To determine whether an employee’s conduct was protected, we look at whether “(1) the employee in good faith believes, and (2) a reasonable employee in the same or similar circumstances might believe, that the employer is committing fraud against the government.” Fanslow v. Chi. Mfg. Ctr., Inc., 384 F.3d 469, 480 (7th Cir. 2004) (citation omitted). In assessing the second, “objective” prong, we look to the facts known to the employee at the time of the alleged protected activity. See id. at 479-80; Mann v. Heckler & Koch Def., Inc., 630 F.3d 338, 345 (4th Cir. 2010).
Uhlig’s retaliation claim cannot proceed because he did not show that, at the time he sent the December 4, 2010 email, a reasonable employee in Uhlig’s position would have believed Fluor was defrauding the government.
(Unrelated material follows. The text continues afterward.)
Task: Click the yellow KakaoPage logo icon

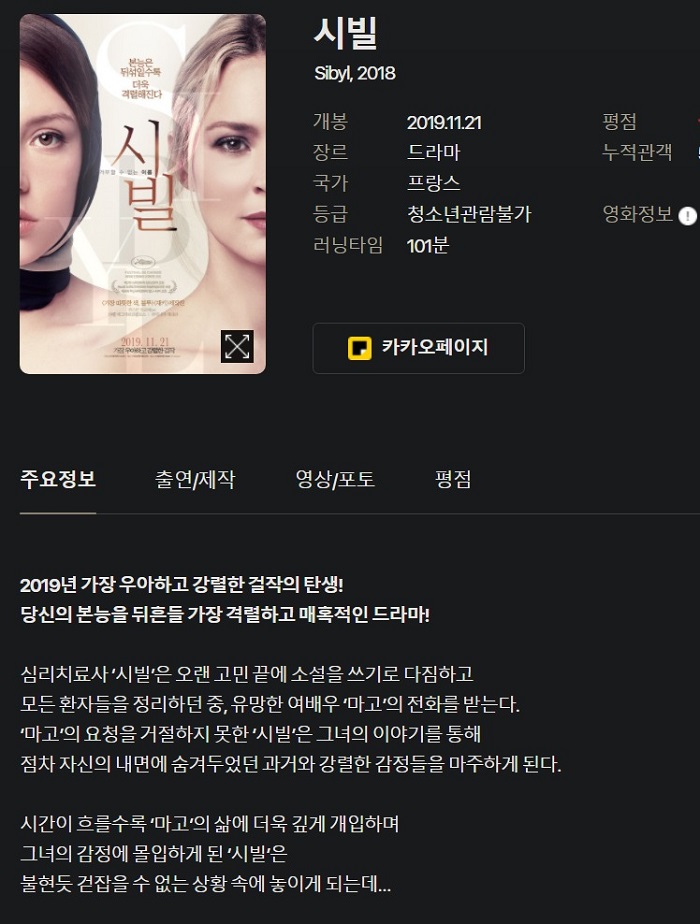Action: point(359,348)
As a result, his conduct was not protected activity that could give rise to a retaliation claim.
Uhlig admits he did not read Modification 4, the Trades Certification and Validation Plan, or any other relevant contract language before he sent the December 2010 email. He therefore did not have any firsthand knowledge of Fluor’s contract obligations to the Army.
Further, his secondhand knowledge—from two November 2010 emails—was not sufficient to cause a reasonable person to suspect fraud on the part of Fluor. The November 16, 2010 email explained Fluor’s decision to reclassify unlicensed electricians as “bring[ing] Fluor into better alignment with [its] contractual requirements.” The November 19, 2010 email stated that because Uhlig did not have a license, he was being reclassified as a helper “to align [Fluor’s] job titles and basic job responsibilities with the appropriate license, in accordance with our contract with the client.”
Neither of these messages stated that Fluor’s contract with the government required all electrical work to be performed by licensed journeymen or that there was no role for unlicensed helpers. The emails do not state Fluor’s contractual obligations to the government. Thus, these emails were not enough to cause someone in Uhlig’s position to believe that Fluor was defrauding the government.
Even if Uhlig subjectively believed Fluor was breaching its contract, he lacked a sufficient basis on which to satisfy the objective component of the protected-activity test. Uhlig’s emails attempting to blow the whistle on Fluor’s alleged noncompliance were therefore not protected activity. As a result, even if the December 2010 email was the reason for Uhlig’s termination, it cannot be the basis for a retaliation claim.
For the foregoing reasons, we AFFIRM the judgment of the district court.
 At KBR, Uhlig and other workers were “journeymen.” Uhlig and other KBR journeymen were hired by Fluor as “foremen” because Fluor did not yet have a job classification named “journeymen,” though KBR’s pay scale for journeymen matched Fluor’s pay scale for its foremen.
 Uhlig’s email accusations eventually prompted two members of the Defense Contract Management Agency’s quality-assurance staff to investigate the tasks that Fluor’s electricians were performing. The staff did not find any problems. On-site Defense Contract Management Agency Commander Colonel Cameron Holt said he was not concerned about Uhlig’s allegations. Fluor received no written feedback from the Defense Contract Management Agency regarding the investigation, and Fluor was never asked to change its practices or procedures with respect to the assignment of electrical tasks.